On parle aussi bien des entreprises économiques que des institutions à but non lucratif (hôpitaux, universités, ministères et autres). Ils estiment que leur statut de manager leur confère l'autorité et le savoir pour réussir. Certains ont même honte de se former au vu et au su de leurs subordonnés. Ils croient qu'en donnant l'illusion de tout savoir ils feront bonne impression auprès des subordonnés et se feront respecter. Ils donnent le mauvais exemple. Ils diffusent la mauvaise culture. Les directeurs centraux vont faire la même chose. Les programmes de développement vont alors concerner uniquement quelques personnes en bas de la hiérarchie.
Et il y aura dans l'entreprise une dualité culturelle : des subordonnés qui savent mieux et qui sont bloqués, et des supérieurs qui croient savoir mais qui ne sont ni respectés ni obéis comme leaders, mais juste tolérés comme supérieurs car leurs collaborateurs n'ont pas le choix. Cet état de fait explique pourquoi la mise à niveau des entreprises peine à créer le dynamisme qu'il faut pour booster les performances des entreprises diagnostiquées. Au lieu de promouvoir l'efficacité partout, on qualifie le niveau bas de la hiérarchie et au niveau supérieur la stagnation culturelle alimente le refus du changement.

(Entrées de données enregistrées)
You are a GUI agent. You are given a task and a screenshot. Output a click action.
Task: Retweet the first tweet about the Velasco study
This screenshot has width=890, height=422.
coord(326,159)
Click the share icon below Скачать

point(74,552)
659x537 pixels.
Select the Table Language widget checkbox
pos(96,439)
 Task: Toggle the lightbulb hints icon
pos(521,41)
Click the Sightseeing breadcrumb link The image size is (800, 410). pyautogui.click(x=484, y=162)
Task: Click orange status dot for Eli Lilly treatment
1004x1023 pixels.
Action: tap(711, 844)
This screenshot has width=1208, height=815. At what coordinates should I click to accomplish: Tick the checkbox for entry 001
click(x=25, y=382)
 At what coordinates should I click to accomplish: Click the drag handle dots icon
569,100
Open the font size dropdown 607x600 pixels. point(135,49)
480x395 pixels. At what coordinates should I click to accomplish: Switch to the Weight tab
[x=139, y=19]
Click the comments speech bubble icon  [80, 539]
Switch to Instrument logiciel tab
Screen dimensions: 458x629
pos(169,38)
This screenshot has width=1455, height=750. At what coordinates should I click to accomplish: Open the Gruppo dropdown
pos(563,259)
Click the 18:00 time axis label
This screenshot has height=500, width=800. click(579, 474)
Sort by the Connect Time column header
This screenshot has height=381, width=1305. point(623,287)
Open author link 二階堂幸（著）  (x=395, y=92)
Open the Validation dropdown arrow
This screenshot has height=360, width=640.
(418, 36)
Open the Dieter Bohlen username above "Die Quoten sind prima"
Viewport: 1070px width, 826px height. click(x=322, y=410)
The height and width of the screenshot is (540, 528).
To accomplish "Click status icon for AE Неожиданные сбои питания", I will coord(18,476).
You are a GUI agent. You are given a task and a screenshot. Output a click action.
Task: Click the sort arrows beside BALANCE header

● TRAVAIL DEMANDÉ
Recopiez intégralement le texte sur les managers et la formation, sans y changer un seul mot.

● CORRIGÉ
On parle aussi bien des entreprises économiques que des institutions à but non lucratif (hôpitaux, universités, ministères et autres). Ils estiment que leur statut de manager leur confère l'autorité et le savoir pour réussir. Certains ont même honte de se former au vu et au su de leurs subordonnés. Ils croient qu'en donnant l'illusion de tout savoir ils feront bonne impression auprès des subordonnés et se feront respecter. Ils donnent le mauvais exemple. Ils diffusent la mauvaise culture. Les directeurs centraux vont faire la même chose. Les programmes de développement vont alors concerner uniquement quelques personnes en bas de la hiérarchie.
Et il y aura dans l'entreprise une dualité culturelle : des subordonnés qui savent mieux et qui sont bloqués, et des supérieurs qui croient savoir mais qui ne sont ni respectés ni obéis comme leaders, mais juste tolérés comme supérieurs car leurs collaborateurs n'ont pas le choix. Cet état de fait explique pourquoi la mise à niveau des entreprises peine à créer le dynamisme qu'il faut pour booster les performances des entreprises diagnostiquées. Au lieu de promouvoir l'efficacité partout, on qualifie le niveau bas de la hiérarchie et au niveau supérieur la stagnation culturelle alimente le refus du changement.